Data items =
"""

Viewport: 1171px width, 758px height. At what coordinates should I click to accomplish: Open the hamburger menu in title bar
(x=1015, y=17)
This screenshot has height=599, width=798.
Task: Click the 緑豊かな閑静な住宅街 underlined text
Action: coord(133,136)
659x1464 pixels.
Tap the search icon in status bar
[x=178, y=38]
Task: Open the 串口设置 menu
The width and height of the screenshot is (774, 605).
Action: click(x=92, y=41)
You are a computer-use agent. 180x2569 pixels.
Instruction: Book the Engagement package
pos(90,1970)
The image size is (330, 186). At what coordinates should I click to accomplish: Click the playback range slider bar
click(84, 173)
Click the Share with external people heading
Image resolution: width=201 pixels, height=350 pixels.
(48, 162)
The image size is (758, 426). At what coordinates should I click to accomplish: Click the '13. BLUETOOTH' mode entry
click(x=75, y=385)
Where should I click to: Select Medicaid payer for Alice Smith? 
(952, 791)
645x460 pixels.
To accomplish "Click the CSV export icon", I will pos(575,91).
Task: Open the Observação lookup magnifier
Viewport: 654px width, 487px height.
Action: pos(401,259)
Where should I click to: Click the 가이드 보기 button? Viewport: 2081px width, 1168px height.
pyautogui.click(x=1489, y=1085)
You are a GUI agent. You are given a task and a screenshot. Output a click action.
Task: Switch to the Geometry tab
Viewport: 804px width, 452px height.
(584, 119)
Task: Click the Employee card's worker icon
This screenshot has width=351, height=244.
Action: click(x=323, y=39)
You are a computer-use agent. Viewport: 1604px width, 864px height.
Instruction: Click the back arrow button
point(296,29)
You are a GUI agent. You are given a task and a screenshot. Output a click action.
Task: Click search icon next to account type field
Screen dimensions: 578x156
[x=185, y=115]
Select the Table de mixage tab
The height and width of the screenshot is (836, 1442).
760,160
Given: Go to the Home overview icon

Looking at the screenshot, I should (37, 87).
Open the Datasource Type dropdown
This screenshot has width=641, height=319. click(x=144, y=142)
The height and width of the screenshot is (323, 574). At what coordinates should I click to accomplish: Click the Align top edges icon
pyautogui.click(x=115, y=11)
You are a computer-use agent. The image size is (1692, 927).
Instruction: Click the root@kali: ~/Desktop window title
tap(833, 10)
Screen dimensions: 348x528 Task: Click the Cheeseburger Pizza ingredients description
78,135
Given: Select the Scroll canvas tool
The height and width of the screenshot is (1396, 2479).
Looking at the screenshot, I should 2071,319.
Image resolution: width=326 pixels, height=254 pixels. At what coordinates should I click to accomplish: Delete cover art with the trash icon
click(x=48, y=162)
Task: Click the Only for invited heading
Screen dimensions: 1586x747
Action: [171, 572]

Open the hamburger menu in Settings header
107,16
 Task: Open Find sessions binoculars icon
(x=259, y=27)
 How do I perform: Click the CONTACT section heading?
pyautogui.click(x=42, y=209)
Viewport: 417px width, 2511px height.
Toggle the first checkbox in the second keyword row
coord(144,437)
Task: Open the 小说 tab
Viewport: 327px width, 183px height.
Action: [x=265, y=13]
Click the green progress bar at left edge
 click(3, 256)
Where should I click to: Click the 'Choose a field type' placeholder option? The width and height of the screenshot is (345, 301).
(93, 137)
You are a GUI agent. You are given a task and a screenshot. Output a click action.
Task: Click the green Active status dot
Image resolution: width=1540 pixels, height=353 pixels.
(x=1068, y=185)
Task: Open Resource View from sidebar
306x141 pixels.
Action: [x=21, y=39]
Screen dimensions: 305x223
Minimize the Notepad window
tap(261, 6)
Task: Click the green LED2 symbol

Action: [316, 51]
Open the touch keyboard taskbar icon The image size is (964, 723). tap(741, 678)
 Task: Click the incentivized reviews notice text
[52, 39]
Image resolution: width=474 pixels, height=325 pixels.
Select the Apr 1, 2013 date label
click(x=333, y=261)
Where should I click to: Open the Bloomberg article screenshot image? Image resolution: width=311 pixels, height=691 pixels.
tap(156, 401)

"""

EXERCISE =
Convert every line of the records above into a Markdown table with the columns "Row" and "Text", putting a row number in the first column and the line in the second. Skip blank lines.

FINAL ANSWER =
| Row | Text |
|---|---|
| 1 | Viewport: 1171px width, 758px height. At what coordinates should I click to accomplish: Open the hamburger menu in title bar |
| 2 | (x=1015, y=17) |
| 3 | This screenshot has height=599, width=798. |
| 4 | Task: Click the 緑豊かな閑静な住宅街 underlined text |
| 5 | Action: coord(133,136) |
| 6 | 659x1464 pixels. |
| 7 | Tap the search icon in status bar |
| 8 | [x=178, y=38] |
| 9 | Task: Open the 串口设置 menu |
| 10 | The width and height of the screenshot is (774, 605). |
| 11 | Action: click(x=92, y=41) |
| 12 | You are a computer-use agent. 180x2569 pixels. |
| 13 | Instruction: Book the Engagement package |
| 14 | pos(90,1970) |
| 15 | The image size is (330, 186). At what coordinates should I click to accomplish: Click the playback range slider bar |
| 16 | click(84, 173) |
| 17 | Click the Share with external people heading |
| 18 | Image resolution: width=201 pixels, height=350 pixels. |
| 19 | (48, 162) |
| 20 | The image size is (758, 426). At what coordinates should I click to accomplish: Click the '13. BLUETOOTH' mode entry |
| 21 | click(x=75, y=385) |
| 22 | Where should I click to: Select Medicaid payer for Alice Smith?  |
| 23 | (952, 791) |
| 24 | 645x460 pixels. |
| 25 | To accomplish "Click the CSV export icon", I will pos(575,91). |
| 26 | Task: Open the Observação lookup magnifier |
| 27 | Viewport: 654px width, 487px height. |
| 28 | Action: pos(401,259) |
| 29 | Where should I click to: Click the 가이드 보기 button? Viewport: 2081px width, 1168px height. |
| 30 | pyautogui.click(x=1489, y=1085) |
| 31 | You are a GUI agent. You are given a task and a screenshot. Output a click action. |
| 32 | Task: Switch to the Geometry tab |
| 33 | Viewport: 804px width, 452px height. |
| 34 | (584, 119) |
| 35 | Task: Click the Employee card's worker icon |
| 36 | This screenshot has width=351, height=244. |
| 37 | Action: click(x=323, y=39) |
| 38 | You are a computer-use agent. Viewport: 1604px width, 864px height. |
| 39 | Instruction: Click the back arrow button |
| 40 | point(296,29) |
| 41 | You are a GUI agent. You are given a task and a screenshot. Output a click action. |
| 42 | Task: Click search icon next to account type field |
| 43 | Screen dimensions: 578x156 |
| 44 | [x=185, y=115] |
| 45 | Select the Table de mixage tab |
| 46 | The height and width of the screenshot is (836, 1442). |
| 47 | 760,160 |
| 48 | Given: Go to the Home overview icon |
| 49 | Looking at the screenshot, I should (37, 87). |
| 50 | Open the Datasource Type dropdown |
| 51 | This screenshot has width=641, height=319. click(x=144, y=142) |
| 52 | The height and width of the screenshot is (323, 574). At what coordinates should I click to accomplish: Click the Align top edges icon |
| 53 | pyautogui.click(x=115, y=11) |
| 54 | You are a computer-use agent. The image size is (1692, 927). |
| 55 | Instruction: Click the root@kali: ~/Desktop window title |
| 56 | tap(833, 10) |
| 57 | Screen dimensions: 348x528 Task: Click the Cheeseburger Pizza ingredients description |
| 58 | 78,135 |
| 59 | Given: Select the Scroll canvas tool |
| 60 | The height and width of the screenshot is (1396, 2479). |
| 61 | Looking at the screenshot, I should 2071,319. |
| 62 | Image resolution: width=326 pixels, height=254 pixels. At what coordinates should I click to accomplish: Delete cover art with the trash icon |
| 63 | click(x=48, y=162) |
| 64 | Task: Click the Only for invited heading |
| 65 | Screen dimensions: 1586x747 |
| 66 | Action: [171, 572] |
| 67 | Open the hamburger menu in Settings header |
| 68 | 107,16 |
| 69 |  Task: Open Find sessions binoculars icon |
| 70 | (x=259, y=27) |
| 71 |  How do I perform: Click the CONTACT section heading? |
| 72 | pyautogui.click(x=42, y=209) |
| 73 | Viewport: 417px width, 2511px height. |
| 74 | Toggle the first checkbox in the second keyword row |
| 75 | coord(144,437) |
| 76 | Task: Open the 小说 tab |
| 77 | Viewport: 327px width, 183px height. |
| 78 | Action: [x=265, y=13] |
| 79 | Click the green progress bar at left edge |
| 80 |  click(3, 256) |
| 81 | Where should I click to: Click the 'Choose a field type' placeholder option? The width and height of the screenshot is (345, 301). |
| 82 | (93, 137) |
| 83 | You are a GUI agent. You are given a task and a screenshot. Output a click action. |
| 84 | Task: Click the green Active status dot |
| 85 | Image resolution: width=1540 pixels, height=353 pixels. |
| 86 | (x=1068, y=185) |
| 87 | Task: Open Resource View from sidebar |
| 88 | 306x141 pixels. |
| 89 | Action: [x=21, y=39] |
| 90 | Screen dimensions: 305x223 |
| 91 | Minimize the Notepad window |
| 92 | tap(261, 6) |
| 93 | Task: Click the green LED2 symbol |
| 94 | Action: [316, 51] |
| 95 | Open the touch keyboard taskbar icon The image size is (964, 723). tap(741, 678) |
| 96 |  Task: Click the incentivized reviews notice text |
| 97 | [52, 39] |
| 98 | Image resolution: width=474 pixels, height=325 pixels. |
| 99 | Select the Apr 1, 2013 date label |
| 100 | click(x=333, y=261) |
| 101 | Where should I click to: Open the Bloomberg article screenshot image? Image resolution: width=311 pixels, height=691 pixels. |
| 102 | tap(156, 401) |